• DESCRIPTION OF THE TASK: When you reach the line with "Click the RANDOM button" in the listing below, transcribe it and each line after it up to and including the line with "Open Источник column", exactly and with nothing else.
##### SUPPLIED DATA #####
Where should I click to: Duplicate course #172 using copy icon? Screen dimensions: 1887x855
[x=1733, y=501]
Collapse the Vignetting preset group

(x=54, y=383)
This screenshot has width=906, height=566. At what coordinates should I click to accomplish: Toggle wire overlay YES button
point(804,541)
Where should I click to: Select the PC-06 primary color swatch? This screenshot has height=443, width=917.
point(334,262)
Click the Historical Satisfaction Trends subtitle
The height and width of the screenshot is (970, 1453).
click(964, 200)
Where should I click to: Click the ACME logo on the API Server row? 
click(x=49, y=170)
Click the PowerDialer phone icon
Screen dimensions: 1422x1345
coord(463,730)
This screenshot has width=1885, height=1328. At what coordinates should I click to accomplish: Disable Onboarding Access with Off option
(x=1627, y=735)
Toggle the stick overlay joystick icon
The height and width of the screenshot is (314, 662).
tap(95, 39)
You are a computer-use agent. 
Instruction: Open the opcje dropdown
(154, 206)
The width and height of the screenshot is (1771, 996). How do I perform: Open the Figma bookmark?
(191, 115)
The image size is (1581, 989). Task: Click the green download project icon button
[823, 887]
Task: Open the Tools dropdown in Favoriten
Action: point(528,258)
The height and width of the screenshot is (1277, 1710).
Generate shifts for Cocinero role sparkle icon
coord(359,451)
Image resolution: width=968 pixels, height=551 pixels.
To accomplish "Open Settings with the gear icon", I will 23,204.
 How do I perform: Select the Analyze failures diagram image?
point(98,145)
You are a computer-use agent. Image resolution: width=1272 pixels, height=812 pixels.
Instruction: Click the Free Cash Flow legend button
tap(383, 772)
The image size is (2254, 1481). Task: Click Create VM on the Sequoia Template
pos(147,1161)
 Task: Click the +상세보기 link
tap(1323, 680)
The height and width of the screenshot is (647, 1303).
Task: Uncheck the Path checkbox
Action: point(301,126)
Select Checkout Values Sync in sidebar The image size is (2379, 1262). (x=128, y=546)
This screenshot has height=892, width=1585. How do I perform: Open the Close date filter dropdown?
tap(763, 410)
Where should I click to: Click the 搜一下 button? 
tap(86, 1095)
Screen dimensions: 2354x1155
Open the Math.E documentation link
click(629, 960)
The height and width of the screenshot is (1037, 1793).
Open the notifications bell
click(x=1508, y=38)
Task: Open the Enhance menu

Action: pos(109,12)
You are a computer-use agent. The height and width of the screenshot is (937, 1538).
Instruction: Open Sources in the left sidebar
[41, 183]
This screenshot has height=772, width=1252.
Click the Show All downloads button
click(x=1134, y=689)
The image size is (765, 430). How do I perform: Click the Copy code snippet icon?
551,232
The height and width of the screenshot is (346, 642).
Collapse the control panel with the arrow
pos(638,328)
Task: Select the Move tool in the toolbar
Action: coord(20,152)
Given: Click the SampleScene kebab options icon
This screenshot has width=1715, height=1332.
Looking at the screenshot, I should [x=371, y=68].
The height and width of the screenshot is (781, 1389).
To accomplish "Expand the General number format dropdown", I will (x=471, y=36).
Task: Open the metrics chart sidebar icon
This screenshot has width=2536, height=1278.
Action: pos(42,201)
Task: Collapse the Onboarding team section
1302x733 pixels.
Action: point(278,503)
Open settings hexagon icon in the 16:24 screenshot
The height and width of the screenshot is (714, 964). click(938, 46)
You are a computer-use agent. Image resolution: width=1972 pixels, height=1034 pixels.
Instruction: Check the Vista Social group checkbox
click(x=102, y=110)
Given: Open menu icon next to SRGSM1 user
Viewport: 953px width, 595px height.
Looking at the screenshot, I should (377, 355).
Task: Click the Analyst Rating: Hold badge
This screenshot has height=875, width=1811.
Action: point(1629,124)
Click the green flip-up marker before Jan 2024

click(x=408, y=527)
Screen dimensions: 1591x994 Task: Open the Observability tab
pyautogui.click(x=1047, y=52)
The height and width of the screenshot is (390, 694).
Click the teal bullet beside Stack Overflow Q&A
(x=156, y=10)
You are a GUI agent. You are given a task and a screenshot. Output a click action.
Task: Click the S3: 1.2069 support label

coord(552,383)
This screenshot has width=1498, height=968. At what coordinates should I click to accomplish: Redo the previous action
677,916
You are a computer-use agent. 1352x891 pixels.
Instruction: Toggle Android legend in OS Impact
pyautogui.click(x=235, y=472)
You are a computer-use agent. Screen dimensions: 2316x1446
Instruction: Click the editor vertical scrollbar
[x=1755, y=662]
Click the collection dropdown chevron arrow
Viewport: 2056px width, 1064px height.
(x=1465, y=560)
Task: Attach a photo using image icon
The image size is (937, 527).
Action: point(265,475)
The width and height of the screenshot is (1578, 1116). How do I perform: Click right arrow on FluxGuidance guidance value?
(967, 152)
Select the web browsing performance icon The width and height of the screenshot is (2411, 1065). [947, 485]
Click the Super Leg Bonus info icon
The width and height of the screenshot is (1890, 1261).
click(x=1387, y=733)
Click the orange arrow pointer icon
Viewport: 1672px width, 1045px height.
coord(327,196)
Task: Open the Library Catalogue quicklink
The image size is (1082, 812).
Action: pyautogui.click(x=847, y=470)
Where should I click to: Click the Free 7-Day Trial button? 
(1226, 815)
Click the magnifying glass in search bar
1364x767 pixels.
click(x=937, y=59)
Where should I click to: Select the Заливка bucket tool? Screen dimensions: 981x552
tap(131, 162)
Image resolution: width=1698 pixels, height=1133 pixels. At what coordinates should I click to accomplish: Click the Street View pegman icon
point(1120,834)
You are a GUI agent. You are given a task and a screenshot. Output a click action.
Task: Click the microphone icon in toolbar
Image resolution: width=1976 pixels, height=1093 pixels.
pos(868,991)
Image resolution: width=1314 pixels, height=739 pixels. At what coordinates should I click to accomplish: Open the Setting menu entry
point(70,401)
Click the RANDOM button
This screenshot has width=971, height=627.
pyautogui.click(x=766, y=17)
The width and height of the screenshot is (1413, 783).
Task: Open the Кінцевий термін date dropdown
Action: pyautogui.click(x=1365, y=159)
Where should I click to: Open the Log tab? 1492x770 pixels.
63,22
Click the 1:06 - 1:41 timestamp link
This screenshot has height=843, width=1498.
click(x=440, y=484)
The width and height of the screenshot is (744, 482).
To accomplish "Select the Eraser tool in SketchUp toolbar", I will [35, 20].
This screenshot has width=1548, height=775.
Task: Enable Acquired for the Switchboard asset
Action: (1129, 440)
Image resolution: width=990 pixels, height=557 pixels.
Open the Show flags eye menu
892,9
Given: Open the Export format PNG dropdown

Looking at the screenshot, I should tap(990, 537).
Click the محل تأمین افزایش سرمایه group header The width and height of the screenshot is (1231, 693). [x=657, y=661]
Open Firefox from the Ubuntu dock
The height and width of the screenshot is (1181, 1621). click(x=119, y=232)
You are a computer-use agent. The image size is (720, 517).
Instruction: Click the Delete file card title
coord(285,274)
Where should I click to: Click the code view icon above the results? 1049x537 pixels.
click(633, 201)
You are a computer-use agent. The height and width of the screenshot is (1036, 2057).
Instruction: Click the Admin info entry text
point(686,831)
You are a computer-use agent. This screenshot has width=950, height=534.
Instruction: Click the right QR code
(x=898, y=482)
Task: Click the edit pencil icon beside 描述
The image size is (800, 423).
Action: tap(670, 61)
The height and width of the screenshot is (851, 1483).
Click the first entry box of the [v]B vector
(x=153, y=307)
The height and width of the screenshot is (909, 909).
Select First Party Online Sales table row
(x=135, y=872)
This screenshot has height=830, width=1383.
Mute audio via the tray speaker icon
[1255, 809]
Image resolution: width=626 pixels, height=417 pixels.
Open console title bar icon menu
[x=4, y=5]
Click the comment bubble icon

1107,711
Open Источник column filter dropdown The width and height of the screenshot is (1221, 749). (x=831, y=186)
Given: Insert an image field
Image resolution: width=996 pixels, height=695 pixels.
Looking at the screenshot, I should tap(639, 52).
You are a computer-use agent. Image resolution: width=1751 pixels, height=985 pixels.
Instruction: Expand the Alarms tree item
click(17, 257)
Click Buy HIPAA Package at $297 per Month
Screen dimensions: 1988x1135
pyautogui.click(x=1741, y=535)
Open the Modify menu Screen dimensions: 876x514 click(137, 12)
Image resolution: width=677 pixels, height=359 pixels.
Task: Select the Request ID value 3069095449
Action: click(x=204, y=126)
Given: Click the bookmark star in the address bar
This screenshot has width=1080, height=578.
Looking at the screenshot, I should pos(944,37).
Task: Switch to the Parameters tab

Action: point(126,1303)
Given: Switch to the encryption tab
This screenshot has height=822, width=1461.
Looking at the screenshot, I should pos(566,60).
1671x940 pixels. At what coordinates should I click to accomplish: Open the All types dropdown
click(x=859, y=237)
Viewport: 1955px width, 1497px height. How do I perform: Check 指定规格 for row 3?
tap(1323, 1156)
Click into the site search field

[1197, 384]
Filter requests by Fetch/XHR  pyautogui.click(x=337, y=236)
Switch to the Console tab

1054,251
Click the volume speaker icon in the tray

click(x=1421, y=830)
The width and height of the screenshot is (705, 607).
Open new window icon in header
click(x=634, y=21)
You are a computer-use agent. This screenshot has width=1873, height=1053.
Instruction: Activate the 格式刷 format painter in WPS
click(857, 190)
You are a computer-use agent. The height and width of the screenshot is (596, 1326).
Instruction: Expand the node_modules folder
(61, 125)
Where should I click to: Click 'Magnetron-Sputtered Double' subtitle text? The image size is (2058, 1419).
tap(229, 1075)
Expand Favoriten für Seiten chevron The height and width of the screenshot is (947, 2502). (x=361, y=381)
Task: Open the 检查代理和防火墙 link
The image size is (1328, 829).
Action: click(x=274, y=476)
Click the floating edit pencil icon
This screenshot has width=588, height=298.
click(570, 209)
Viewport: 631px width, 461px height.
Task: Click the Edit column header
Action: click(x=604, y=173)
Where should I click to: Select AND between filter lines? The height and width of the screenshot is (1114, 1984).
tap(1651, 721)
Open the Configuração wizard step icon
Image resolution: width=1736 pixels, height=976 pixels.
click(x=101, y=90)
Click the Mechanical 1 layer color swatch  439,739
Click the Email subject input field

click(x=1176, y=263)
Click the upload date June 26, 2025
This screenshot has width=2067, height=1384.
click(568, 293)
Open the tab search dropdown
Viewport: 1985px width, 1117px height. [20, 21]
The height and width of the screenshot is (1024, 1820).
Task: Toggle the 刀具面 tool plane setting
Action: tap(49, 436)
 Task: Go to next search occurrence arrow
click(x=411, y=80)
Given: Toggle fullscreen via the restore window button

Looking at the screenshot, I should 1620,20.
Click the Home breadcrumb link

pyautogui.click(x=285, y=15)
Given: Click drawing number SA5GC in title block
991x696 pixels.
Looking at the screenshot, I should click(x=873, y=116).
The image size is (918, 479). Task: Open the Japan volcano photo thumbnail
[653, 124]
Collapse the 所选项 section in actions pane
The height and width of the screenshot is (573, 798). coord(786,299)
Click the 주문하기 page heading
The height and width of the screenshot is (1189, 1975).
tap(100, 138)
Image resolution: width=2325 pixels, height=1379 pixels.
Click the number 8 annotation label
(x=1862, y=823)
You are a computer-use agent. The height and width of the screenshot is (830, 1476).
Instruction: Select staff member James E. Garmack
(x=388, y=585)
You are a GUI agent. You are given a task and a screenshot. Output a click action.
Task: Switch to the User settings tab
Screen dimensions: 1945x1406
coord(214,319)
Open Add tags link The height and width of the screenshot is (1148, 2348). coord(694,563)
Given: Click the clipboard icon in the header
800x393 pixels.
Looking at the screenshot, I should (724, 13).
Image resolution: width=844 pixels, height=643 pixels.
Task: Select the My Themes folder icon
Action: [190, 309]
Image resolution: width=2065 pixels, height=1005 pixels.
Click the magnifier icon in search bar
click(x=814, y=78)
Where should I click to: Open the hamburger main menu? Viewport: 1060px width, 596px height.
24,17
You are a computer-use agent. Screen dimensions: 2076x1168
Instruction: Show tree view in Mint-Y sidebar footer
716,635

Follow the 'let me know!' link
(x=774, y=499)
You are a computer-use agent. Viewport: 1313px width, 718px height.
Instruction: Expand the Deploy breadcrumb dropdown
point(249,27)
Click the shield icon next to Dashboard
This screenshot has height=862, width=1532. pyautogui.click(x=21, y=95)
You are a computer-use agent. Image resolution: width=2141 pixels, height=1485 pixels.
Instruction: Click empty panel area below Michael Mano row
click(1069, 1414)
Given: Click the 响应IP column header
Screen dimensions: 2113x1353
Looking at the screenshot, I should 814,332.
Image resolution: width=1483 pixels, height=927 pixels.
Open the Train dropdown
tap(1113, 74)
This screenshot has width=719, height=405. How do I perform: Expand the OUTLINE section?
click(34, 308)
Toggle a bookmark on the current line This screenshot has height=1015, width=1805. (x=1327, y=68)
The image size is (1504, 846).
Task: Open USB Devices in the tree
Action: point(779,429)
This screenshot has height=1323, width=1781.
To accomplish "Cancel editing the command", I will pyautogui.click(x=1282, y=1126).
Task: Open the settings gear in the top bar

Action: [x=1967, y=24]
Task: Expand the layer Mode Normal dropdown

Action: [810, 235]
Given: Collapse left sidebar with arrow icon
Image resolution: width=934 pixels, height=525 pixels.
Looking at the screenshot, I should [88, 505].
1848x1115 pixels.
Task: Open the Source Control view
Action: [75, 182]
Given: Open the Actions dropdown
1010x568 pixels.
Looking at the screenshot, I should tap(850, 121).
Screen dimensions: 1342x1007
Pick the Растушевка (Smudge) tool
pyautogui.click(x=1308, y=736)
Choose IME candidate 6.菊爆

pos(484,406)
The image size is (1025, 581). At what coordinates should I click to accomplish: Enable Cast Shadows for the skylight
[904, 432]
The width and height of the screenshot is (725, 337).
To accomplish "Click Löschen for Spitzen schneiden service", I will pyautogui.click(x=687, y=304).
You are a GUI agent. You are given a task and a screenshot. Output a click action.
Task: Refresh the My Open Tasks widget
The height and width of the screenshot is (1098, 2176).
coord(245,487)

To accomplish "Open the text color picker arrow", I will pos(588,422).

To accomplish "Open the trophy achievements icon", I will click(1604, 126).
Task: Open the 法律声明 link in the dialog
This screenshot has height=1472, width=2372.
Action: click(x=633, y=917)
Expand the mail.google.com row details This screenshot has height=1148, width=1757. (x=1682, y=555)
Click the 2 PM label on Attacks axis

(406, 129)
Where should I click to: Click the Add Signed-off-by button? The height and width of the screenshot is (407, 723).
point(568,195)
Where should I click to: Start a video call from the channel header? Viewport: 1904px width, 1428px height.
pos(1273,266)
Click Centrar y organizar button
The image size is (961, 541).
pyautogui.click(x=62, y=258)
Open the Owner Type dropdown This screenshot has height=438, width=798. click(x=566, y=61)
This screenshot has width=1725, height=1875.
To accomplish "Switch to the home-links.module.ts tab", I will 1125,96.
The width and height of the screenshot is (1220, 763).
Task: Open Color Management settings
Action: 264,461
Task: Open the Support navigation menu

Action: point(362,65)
#####
• ANSWER AREA:
Click the RANDOM button
This screenshot has width=971, height=627.
pyautogui.click(x=766, y=17)
The width and height of the screenshot is (1413, 783).
Task: Open the Кінцевий термін date dropdown
Action: pyautogui.click(x=1365, y=159)
Where should I click to: Open the Log tab? 1492x770 pixels.
63,22
Click the 1:06 - 1:41 timestamp link
This screenshot has height=843, width=1498.
click(x=440, y=484)
The width and height of the screenshot is (744, 482).
To accomplish "Select the Eraser tool in SketchUp toolbar", I will [35, 20].
This screenshot has width=1548, height=775.
Task: Enable Acquired for the Switchboard asset
Action: (1129, 440)
Image resolution: width=990 pixels, height=557 pixels.
Open the Show flags eye menu
892,9
Given: Open the Export format PNG dropdown

Looking at the screenshot, I should tap(990, 537).
Click the محل تأمین افزایش سرمایه group header The width and height of the screenshot is (1231, 693). [x=657, y=661]
Open Firefox from the Ubuntu dock
The height and width of the screenshot is (1181, 1621). click(x=119, y=232)
You are a computer-use agent. The image size is (720, 517).
Instruction: Click the Delete file card title
coord(285,274)
Where should I click to: Click the code view icon above the results? 1049x537 pixels.
click(633, 201)
You are a computer-use agent. The height and width of the screenshot is (1036, 2057).
Instruction: Click the Admin info entry text
point(686,831)
You are a computer-use agent. This screenshot has width=950, height=534.
Instruction: Click the right QR code
(x=898, y=482)
Task: Click the edit pencil icon beside 描述
The image size is (800, 423).
Action: tap(670, 61)
The height and width of the screenshot is (851, 1483).
Click the first entry box of the [v]B vector
(x=153, y=307)
The height and width of the screenshot is (909, 909).
Select First Party Online Sales table row
(x=135, y=872)
This screenshot has height=830, width=1383.
Mute audio via the tray speaker icon
[1255, 809]
Image resolution: width=626 pixels, height=417 pixels.
Open console title bar icon menu
[x=4, y=5]
Click the comment bubble icon

1107,711
Open Источник column filter dropdown The width and height of the screenshot is (1221, 749). (x=831, y=186)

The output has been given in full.